Bab 388: Pertempuran untuk Menghancurkan Bangsa, Kaisar Naga yang Mengerikan
Para monster raksasa dari Istana Naga sekali lagi muncul dengan kekuatan penuh, kecuali Baxia, Kura-kura Naga Laut Dalam.
Namun kali ini, target mereka berada jauh di bawah laut, sehingga Kaisar Naga Api Petir tidak memanggil badai awan petir untuk ditunggangi. Sebagai gantinya, ia membentangkan sayap petirnya dan melesat keluar seperti seberkas api yang menyala-nyala.

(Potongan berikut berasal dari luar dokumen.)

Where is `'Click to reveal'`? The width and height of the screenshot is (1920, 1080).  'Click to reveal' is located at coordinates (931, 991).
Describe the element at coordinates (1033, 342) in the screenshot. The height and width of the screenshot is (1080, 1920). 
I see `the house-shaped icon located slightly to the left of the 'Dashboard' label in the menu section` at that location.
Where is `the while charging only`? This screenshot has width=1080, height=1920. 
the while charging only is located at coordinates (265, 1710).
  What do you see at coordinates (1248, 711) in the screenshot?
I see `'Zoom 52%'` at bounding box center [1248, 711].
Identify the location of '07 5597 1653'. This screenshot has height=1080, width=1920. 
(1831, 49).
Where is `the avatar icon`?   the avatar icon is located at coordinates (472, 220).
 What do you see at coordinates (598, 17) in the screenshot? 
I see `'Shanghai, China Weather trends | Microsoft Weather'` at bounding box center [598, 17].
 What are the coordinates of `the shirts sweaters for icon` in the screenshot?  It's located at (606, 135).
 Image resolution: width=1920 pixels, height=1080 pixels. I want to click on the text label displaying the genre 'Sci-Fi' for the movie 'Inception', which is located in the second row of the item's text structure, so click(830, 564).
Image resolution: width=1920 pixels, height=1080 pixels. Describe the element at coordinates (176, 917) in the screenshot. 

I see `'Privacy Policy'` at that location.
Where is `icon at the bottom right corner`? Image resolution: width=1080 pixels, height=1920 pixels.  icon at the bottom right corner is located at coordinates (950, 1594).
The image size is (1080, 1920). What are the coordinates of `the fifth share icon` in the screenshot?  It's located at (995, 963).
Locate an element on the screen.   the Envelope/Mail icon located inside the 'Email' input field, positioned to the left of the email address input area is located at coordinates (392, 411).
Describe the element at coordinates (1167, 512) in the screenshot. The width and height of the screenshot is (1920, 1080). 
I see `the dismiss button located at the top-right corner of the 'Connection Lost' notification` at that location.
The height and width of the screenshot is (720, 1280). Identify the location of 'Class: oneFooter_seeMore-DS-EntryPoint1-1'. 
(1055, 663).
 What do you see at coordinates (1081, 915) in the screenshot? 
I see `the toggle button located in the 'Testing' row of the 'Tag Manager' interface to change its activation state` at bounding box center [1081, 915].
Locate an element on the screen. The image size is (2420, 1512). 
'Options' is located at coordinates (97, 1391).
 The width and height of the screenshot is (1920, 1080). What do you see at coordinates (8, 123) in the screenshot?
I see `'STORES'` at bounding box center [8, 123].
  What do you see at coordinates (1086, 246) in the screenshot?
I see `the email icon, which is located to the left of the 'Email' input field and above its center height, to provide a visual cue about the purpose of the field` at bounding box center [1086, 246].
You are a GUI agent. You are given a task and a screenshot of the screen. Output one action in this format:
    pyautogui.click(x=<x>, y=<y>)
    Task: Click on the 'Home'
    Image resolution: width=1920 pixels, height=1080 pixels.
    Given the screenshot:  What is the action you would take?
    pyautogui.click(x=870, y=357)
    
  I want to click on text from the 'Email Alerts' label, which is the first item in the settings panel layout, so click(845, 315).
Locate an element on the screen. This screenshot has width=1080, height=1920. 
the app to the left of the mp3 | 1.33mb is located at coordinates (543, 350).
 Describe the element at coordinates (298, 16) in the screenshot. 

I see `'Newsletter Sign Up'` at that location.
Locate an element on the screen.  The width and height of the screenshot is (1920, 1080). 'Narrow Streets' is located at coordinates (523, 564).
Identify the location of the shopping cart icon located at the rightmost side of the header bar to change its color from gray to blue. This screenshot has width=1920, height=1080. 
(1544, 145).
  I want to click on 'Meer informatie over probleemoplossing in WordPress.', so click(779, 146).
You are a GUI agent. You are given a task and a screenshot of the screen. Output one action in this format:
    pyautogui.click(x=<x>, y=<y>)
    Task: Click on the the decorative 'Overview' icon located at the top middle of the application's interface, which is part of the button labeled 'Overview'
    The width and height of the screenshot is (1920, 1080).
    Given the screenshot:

Saat bergerak dengan kecepatan supersonik, air di belakangnya terus menerus meledak, membentuk jejak putih selebar lebih dari seratus meter yang membentang ke kedua sisi dalam sebuah pemandangan yang megah.
Namun, tak lama kemudian, Kaisar Petir berputar kembali, tubuhnya menyala-nyala dengan api keemasan. Raungan! Kau terlalu lambat, cepatlah.
Cicit! Cicit! Cicit! Bukan kami yang lambat, tapi kaulah yang terlalu cepat, Thunder Fiery!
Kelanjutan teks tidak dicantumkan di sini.